In the first half of the seventeenth century the genius of Gustavus Adolphus gave a new value to land ordnance. He made it mobile. He divided his artillery into two categories, Siege and Field, and for the latter devised the famous light “leather guns” which, operating in mass on certain points, had an important effect on the issue of battles. But after his death at Lützen in 1632 the effort to attain mobility relaxed; an increase in the strength of powders at this time rendered the possibility still more remote; and it was not until the following century that the Prussians, under Frederick the Great, evolved a satisfactory light artillery. Both in Prussia and in Austria great efforts were made, in the middle of the eighteenth century, to evolve a mobile and efficient ordnance. The Seven Years’ War found the former state experimenting with pieces varying in weight between eighty and a hundred and fifty times the weight of their ball; and in 1762 a certain French observer, who was destined to become famous as one of the great artillery reformers of all time, wrote letters from Vienna describing the fine qualities of the Austrian service: with its pieces all sixteen calibres in length, all 115 times their balls in weight, all bored to their true nominal dimensions, and firing accurately spherical balls of correct size, with a small windage and a powder-charge of less than one-third the weight of the shot.
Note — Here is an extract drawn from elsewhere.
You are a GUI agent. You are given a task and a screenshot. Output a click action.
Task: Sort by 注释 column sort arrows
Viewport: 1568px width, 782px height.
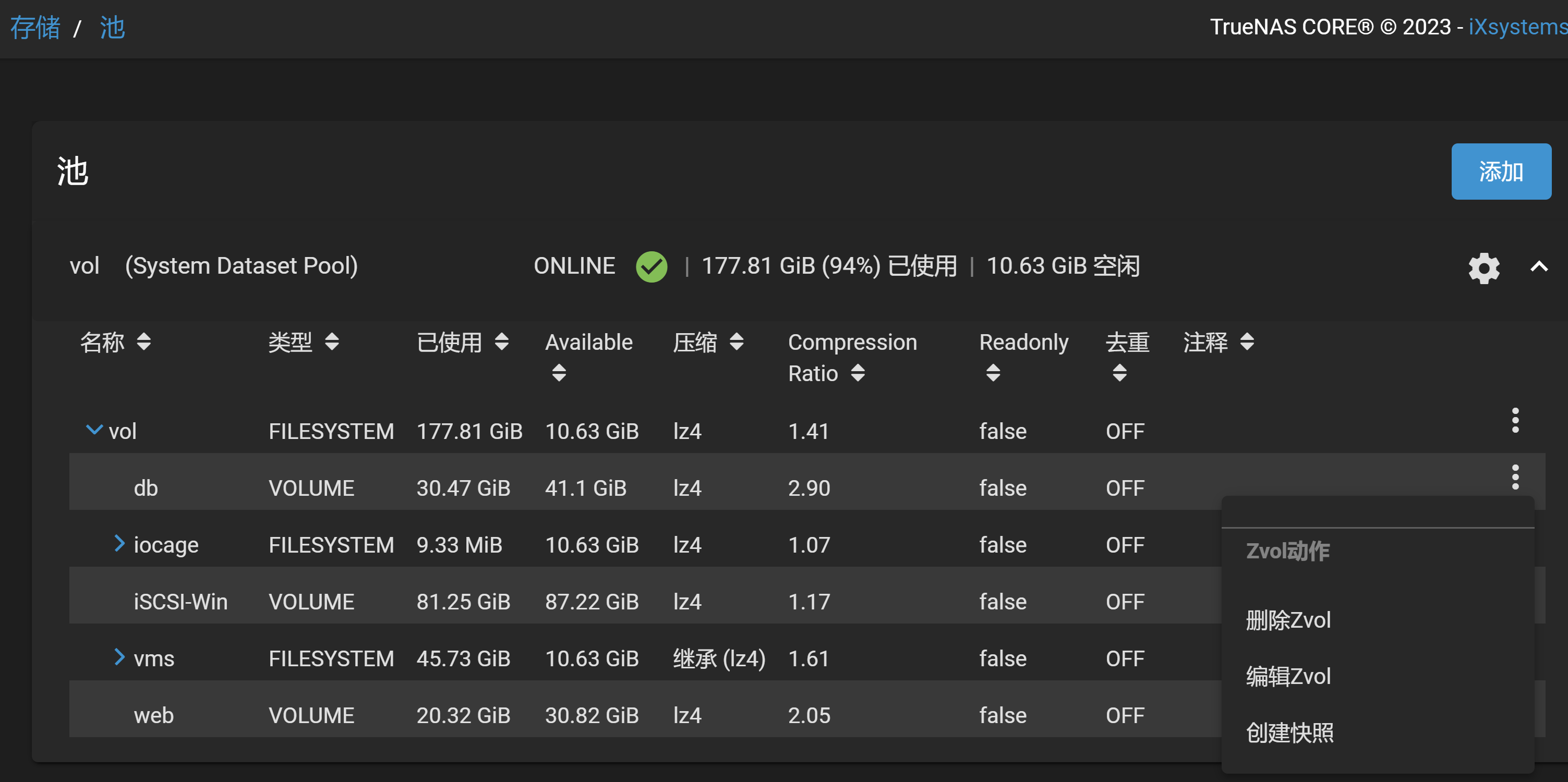point(1247,341)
In the years immediately following the close of the Seven Years’ War the lessons learned at Vienna were translated into practice in France. By 1765 Gribeauval had begun his reorganization of the French material. In order to obtain mobility he made new models of 12, 8, and 4-pounders, very plain, unchambered pieces, each eighteen calibres in length, 150 times its own shot in weight, and firing well-fitting balls with unprecedented precision, with powder-charges of one-third the weight of the balls. Limbers, in the form of small-trucked bogies, had been in occasional use ever since the sixteenth century. Gribeauval introduced large-wheeled limbers, and dragged his 12-pounders by six, his 8- and 4-pounders by four horses. From the number of horses, as compared with that of the edict of Henri II, one can measure the progress made in two centuries. The whole of Gribeauval’s material was designed to afford rapid transport and rapid and accurate fire; interchangeability of wheels and other parts formed a novel and important element of the standardization which he accomplished. Iron axle-trees, cartridges (used with effect by Gustavus in the preceding century), elevating screws, tangent scales, and other improvements were adopted under his authority. But, “Gribeauval could not force on France the two great inventions of the century—the limber-box and the Horse Artillery.”[68]

The horse, or flying, artillery, designed to be attached to, and supported by, cavalry, as field or foot artillery was attached to infantry, was a Prussian invention. It was adopted by France after the outbreak of the Revolution, and almost simultaneously it appeared in the British army.[69]

By the end of the century all the great Powers had adopted Gribeauval’s system in most of its important parts: notably in the grouping of artillery into the three categories—siege, field, and coast defence. Progress continued. In the opening years of the next century a new competitor among the Powers began to attract attention by its proficiency. “In the first campaigns of the Revolution the English artillery showed itself less advanced than that of several other powers. But so well did it succeed in ameliorating its condition that when it reappeared on the Continent to take an active part in the Peninsular War it was seen to be itself worthy in its turn to serve as a model.”

This is the tribute paid by Colonel Favé.

It is evident from his further remarks that the English artillery surprised its adversaries, not only by its superior mobility, but by the effectiveness of its innovations, two of which, especially, proved to be inventions of the first order—Shrapnel’s projectiles and Congreve’s war-rockets. France recognized the high efficiency of its opponent artillery, and some years later adopted a material embodying some of its most important features. Experiments were made, and comparative trials carried out, with modified English and modified Gribeauval equipments. The former were preferred, and a new series of designs was introduced and approved: this becoming known as “the system of 1827.”

Three years later war experience led to investigations in France which caused a revolution in artillery material. In a few years’ time smooth-bore cannon were being converted to rifles, for use both on land and sea.


CHAPTER III
THE STEAM ENGINE

The greatest of the world’s inventions appear to have had a very casual birth. So much an affair of chance has been their first manifestation, that science has not been called in aid; no law can be discerned which might govern the time and sequence of their coming; they seem to have been stumbled on, unpedigreed offspring of accident and time. A monk of Metz discovers gunpowder. “Surely,” says Fuller, “ingenuity may seem transposed, and to have crossed her hands, when about the same time a soldier found out printing.” “It should seem,” writes Lord Bacon, “that hitherto men are rather beholden to a wild goat for surgery, or to a nightingale for music, or to the ibis for some part of physic, or to the pot-lid that flew open for artillery, or generally to chance, or anything else, than to logic for the invention of the Arts and Sciences.” So it seemed. And in due time the legend of the pot-lid was woven round the unfortunate Marquis of Worcester, who, tradition had it, made the discovery of the steam engine by observation of the stew-pot in which, when confined a prisoner in the Tower, he was engaged in cooking his dinner. At a later date and in another form the story was connected with James Watt.